A University of Exeter study argues synthetic data needs clearer rules if teams want it to remain transparent, accountable, and fair. The point is not that synthetic data is unusable; it is that governance around how it is generated and processed is still too loose.
Clear guidelines needed for synthetic data to ensure transparency, accountability and fairness, study says
A study from the University of Exeter, reported by ScienceDaily, says synthetic data generation and processing should be governed by clearer guidelines to support transparency, accountability, and fairness. The researchers position this as a practical requirement for ethical AI development, especially as synthetic datasets are increasingly used to train, test, and share AI systems when real-world data is sensitive or restricted.
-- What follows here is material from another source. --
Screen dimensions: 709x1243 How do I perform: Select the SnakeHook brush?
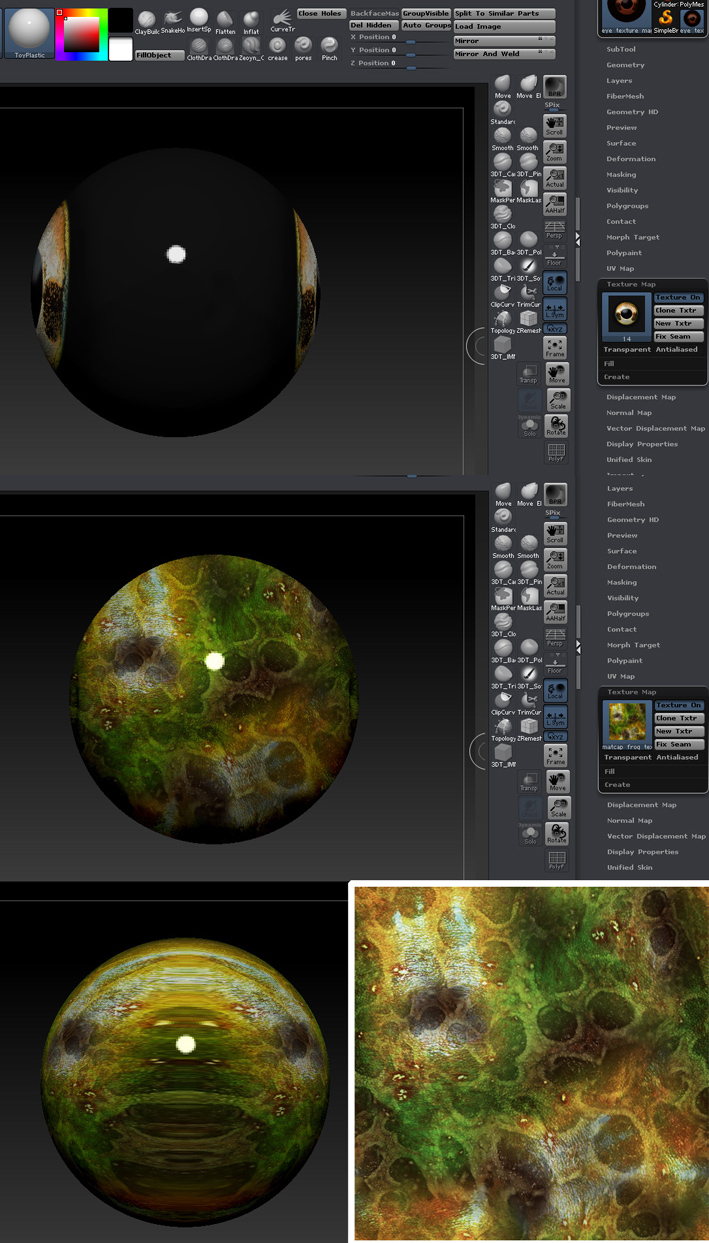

The study’s central warning is that synthetic data can create a false sense of safety if organizations treat it as automatically privacy-safe or bias-free. In practice, teams still need to explain how the data was produced, what assumptions shaped the generation process, whether important population characteristics were preserved, and who is accountable if downstream decisions produce harmful or misleading results.
That matters because synthetic data now sits in the middle of product, research, and compliance workflows. If standards remain vague, teams may struggle to defend privacy claims, document provenance, or show regulators and customers that fairness risks were reviewed before a model was deployed.
- Data teams need process documentation alongside model documentation, because governance questions start with how the synthetic dataset was generated, filtered, and validated.
- Privacy claims around synthetic data are weaker without auditable generation rules, since organizations may be asked to prove that sensitive patterns were not simply reproduced in a new format.
- Fairness reviews should cover the synthetic data pipeline as well as the trained model, because representational distortions can be introduced before model development even begins.
- Compliance and risk teams will likely push for clearer provenance, testing, and accountability controls as synthetic data moves from experimentation into production use.